TASK DETAILS: Go through the listing that follows and write it out exactly. Drop the pictures.

DATA SECTION:
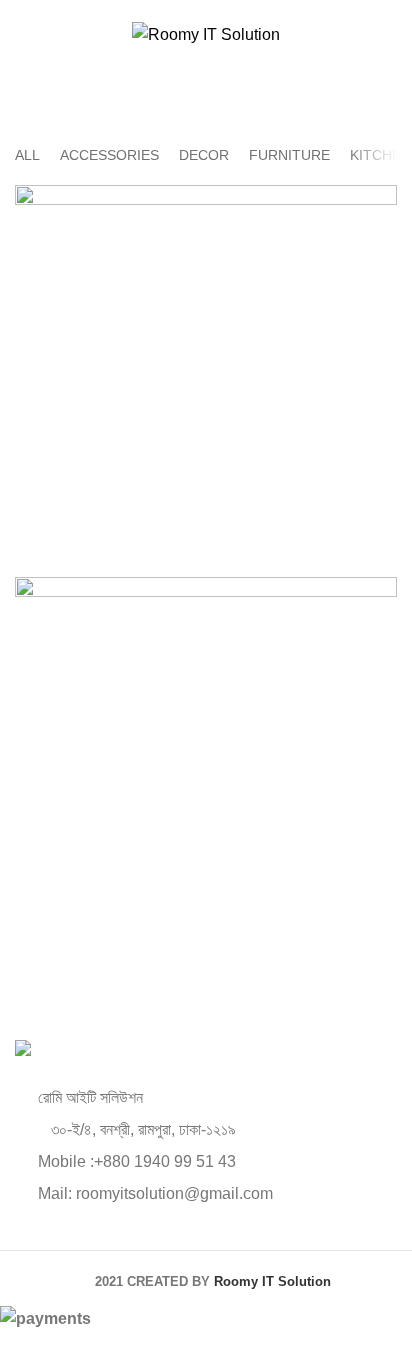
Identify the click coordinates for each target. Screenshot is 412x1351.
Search (370, 75)
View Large (382, 200)
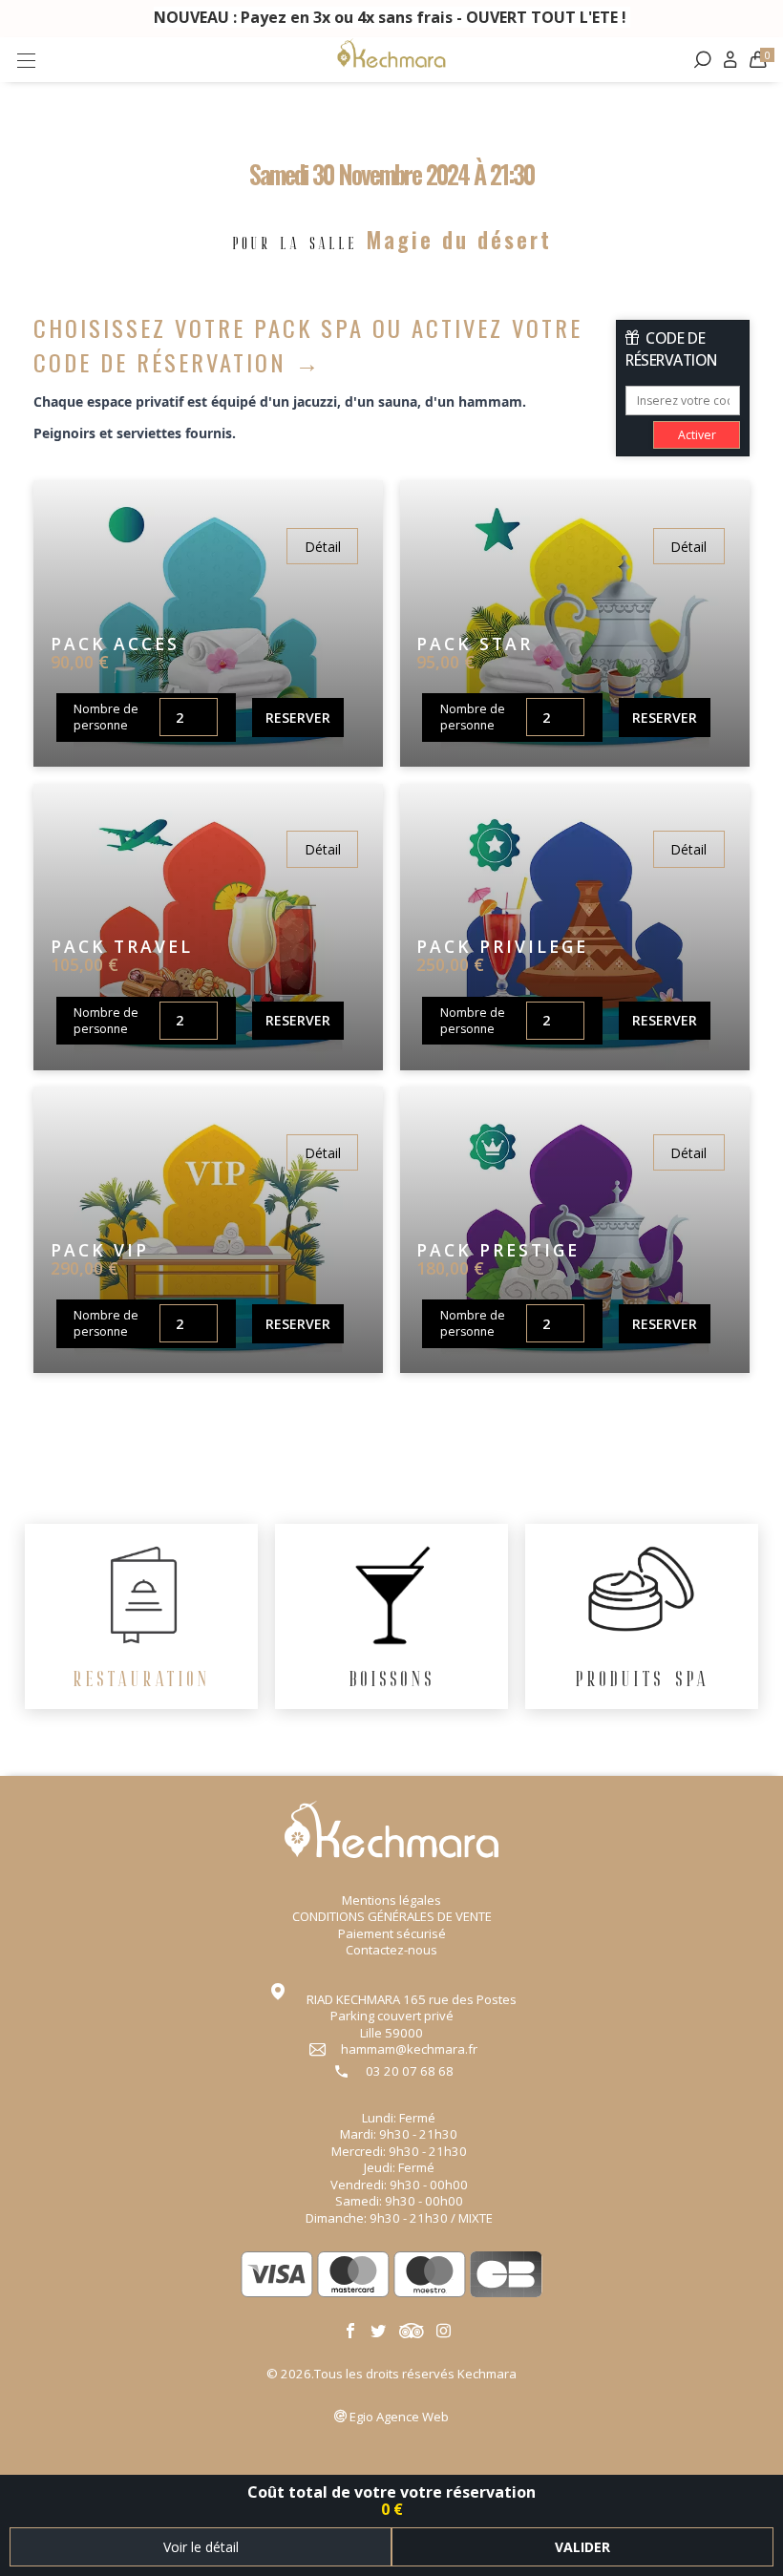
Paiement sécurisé (392, 1933)
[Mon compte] (730, 60)
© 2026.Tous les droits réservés (391, 2373)
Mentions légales (391, 1900)
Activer (697, 435)
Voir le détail (201, 2547)
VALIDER (582, 2547)
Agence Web (399, 2416)
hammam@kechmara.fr (409, 2049)
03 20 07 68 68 (410, 2071)
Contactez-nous (391, 1949)
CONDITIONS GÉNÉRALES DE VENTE (392, 1916)
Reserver (297, 717)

TASK SOLUTION:
Identify the click coordinates for each target. Screenshot is 412x1351.
Search (370, 75)
View Large (382, 200)
Paiement sécurisé (392, 1933)
[Mon compte] (730, 60)
© 2026.Tous les droits réservés (391, 2373)
Mentions légales (391, 1900)
Activer (697, 435)
Voir le détail (201, 2547)
VALIDER (582, 2547)
Agence Web (399, 2416)
hammam@kechmara.fr (409, 2049)
03 20 07 68 68 (410, 2071)
Contactez-nous (391, 1949)
CONDITIONS GÉNÉRALES DE VENTE (392, 1916)
Reserver (297, 717)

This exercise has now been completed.